It doesn’t help that Bridewell was built for beauty and not for strength, with elaborately stacked brick that creates a winding effect up the façade and chimneys. The entire building is striped with windows to rooms two stories high. This palace isn’t a place to attack or defend. It’s a place to see and be seen.

A covered gallery reaches all the way to the monastery of Blackfriars beyond the wall, over the Fleet, slow and sluggish, more of a ditch than a river. Wyatt walks me across on the way to the queen’s rooms, and we stop on the bank of the river to watch the noisome water meandering around a knot of grass and a downed tree.

“Not exactly the Loire,” I say.

Wyatt chuckles. “Nothing lives up to France with you, does it?”

I sigh and look around me.

“Well.

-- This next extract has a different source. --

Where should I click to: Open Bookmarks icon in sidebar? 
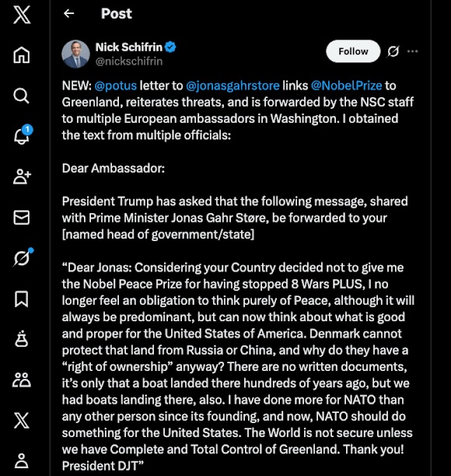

Bridewell has its charms. But Greenwich has poky rooms. And Westminster is in desperate need of repair. And Richmond just feels . . . choked. None of them is like Wolsey’s palaces. York Place. Or Hampton Court. And truly, not even those match King François’s plans for Fontainebleau. With frescoes in the galleries!”

“Yes, but what about King Henry’s tapestries?”

I scowl a little, which only seems to provoke mirth in him.

“I suppose they’re beautiful.” I pretend to pout.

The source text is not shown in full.